Content starts
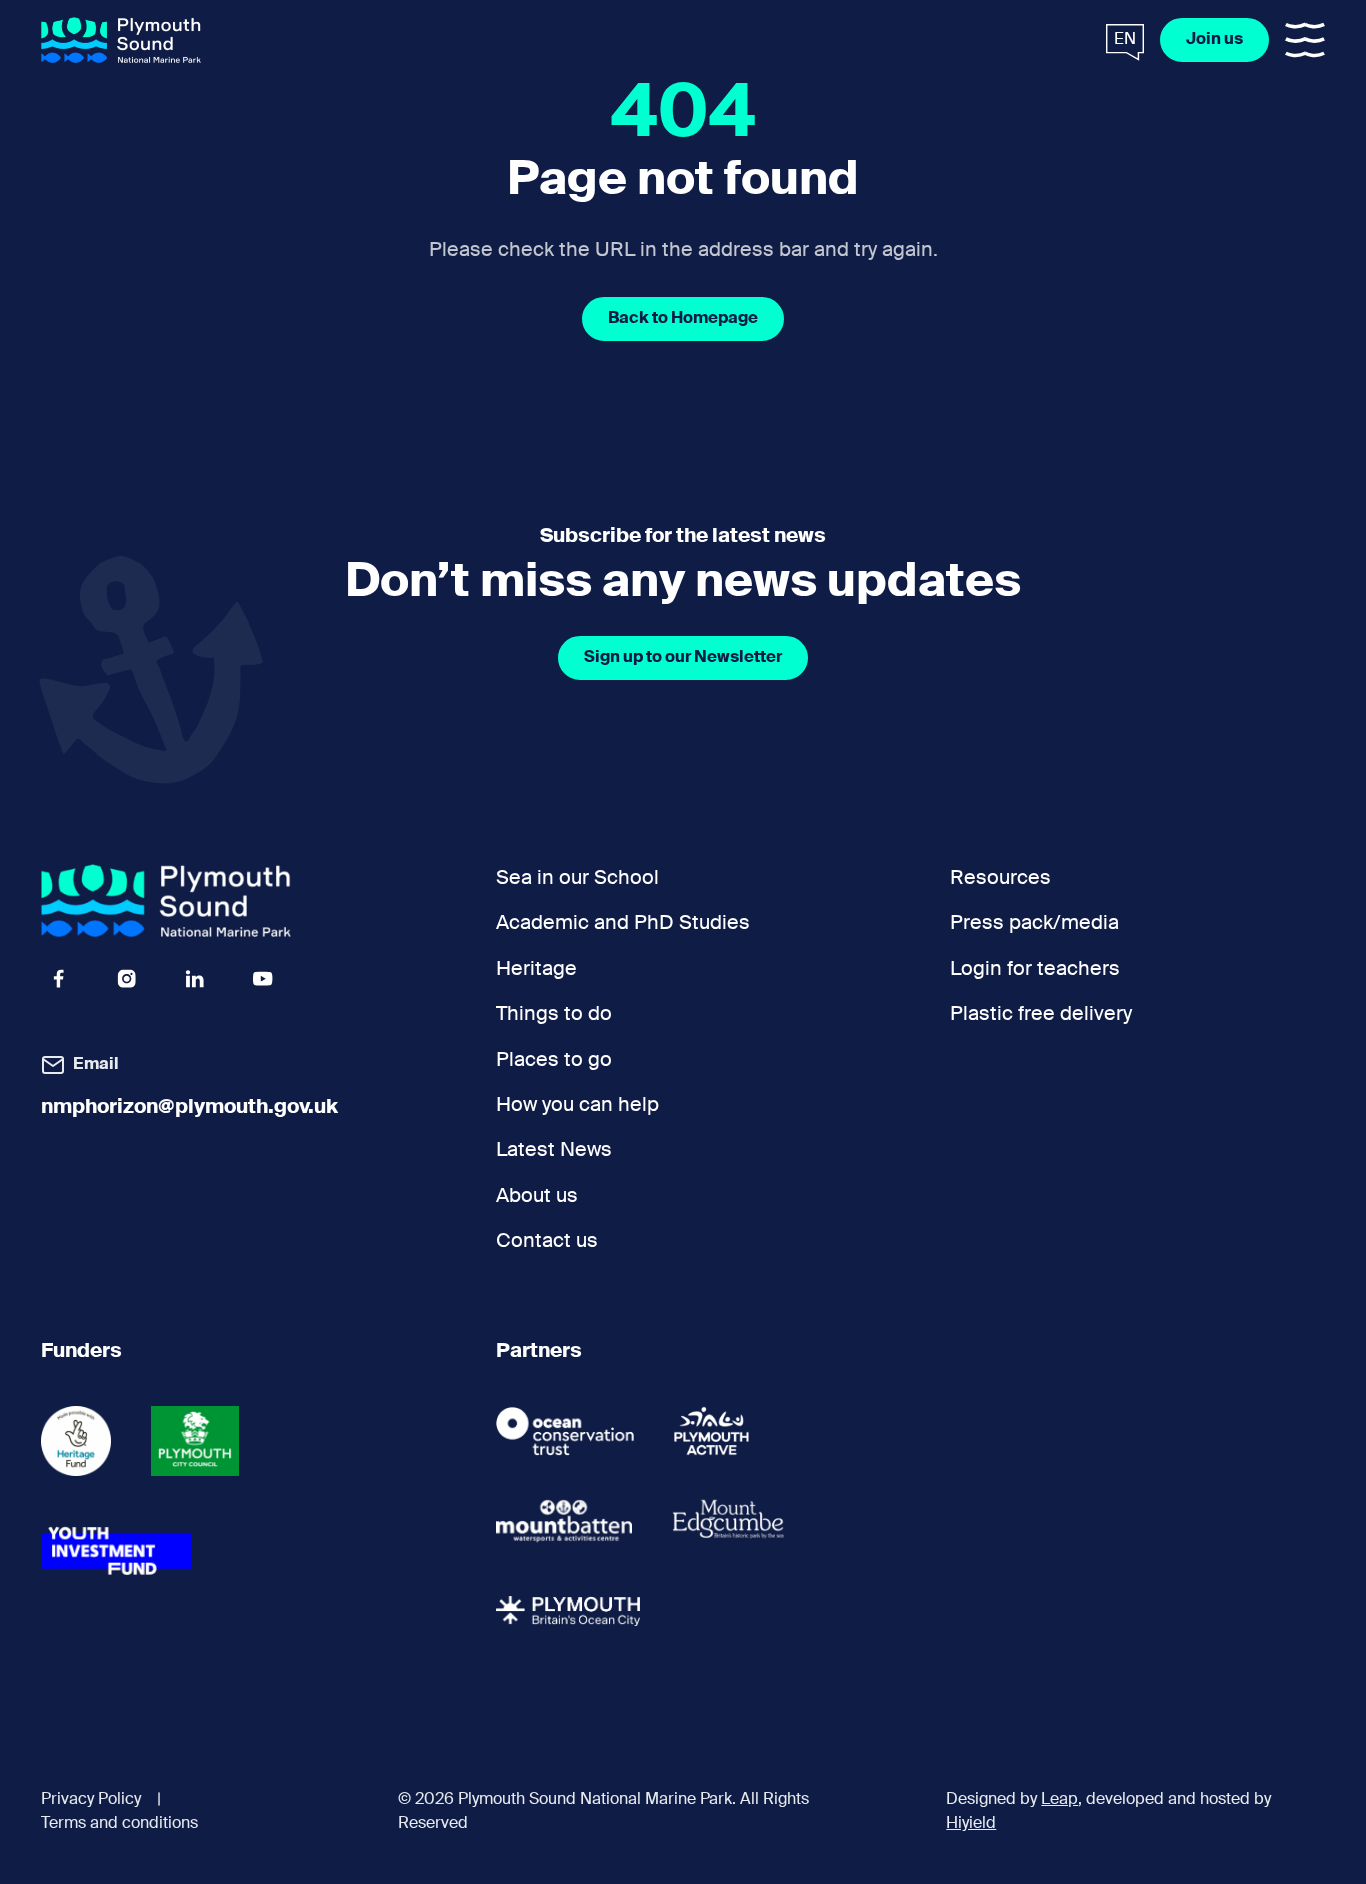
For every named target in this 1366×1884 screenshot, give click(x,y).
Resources (1000, 878)
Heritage (536, 969)
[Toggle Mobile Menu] (1305, 40)
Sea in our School (577, 878)
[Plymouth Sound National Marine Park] (121, 40)
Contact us (547, 1241)
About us (537, 1196)
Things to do (554, 1014)
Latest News (554, 1150)
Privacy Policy (91, 1800)
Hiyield (971, 1824)
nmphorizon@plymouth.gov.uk (189, 1107)
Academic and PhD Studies (623, 923)
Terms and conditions (119, 1824)
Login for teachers (1035, 969)
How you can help (577, 1105)
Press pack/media (1034, 923)
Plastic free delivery (1041, 1014)
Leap (1059, 1800)
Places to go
Content ends
_WHAT YOU ARE ASKED TO DO_:
Give the data again exactly. Keep the images out.

_OUTPUT OF THE EXERCISE_:
For every named target in this 1366×1884 screenshot, give click(x,y).
Resources (1000, 878)
Heritage (536, 969)
[Toggle Mobile Menu] (1305, 40)
Sea in our School (577, 878)
[Plymouth Sound National Marine Park] (121, 40)
Contact us (547, 1241)
About us (537, 1196)
Things to do (554, 1014)
Latest News (554, 1150)
Privacy Policy (91, 1800)
Hiyield (971, 1824)
nmphorizon@plymouth.gov.uk (189, 1107)
Academic and PhD Studies (623, 923)
Terms and conditions (119, 1824)
Login for teachers (1035, 969)
How you can help (577, 1105)
Press pack/media (1034, 923)
Plastic free delivery (1041, 1014)
Leap (1059, 1800)
Places to go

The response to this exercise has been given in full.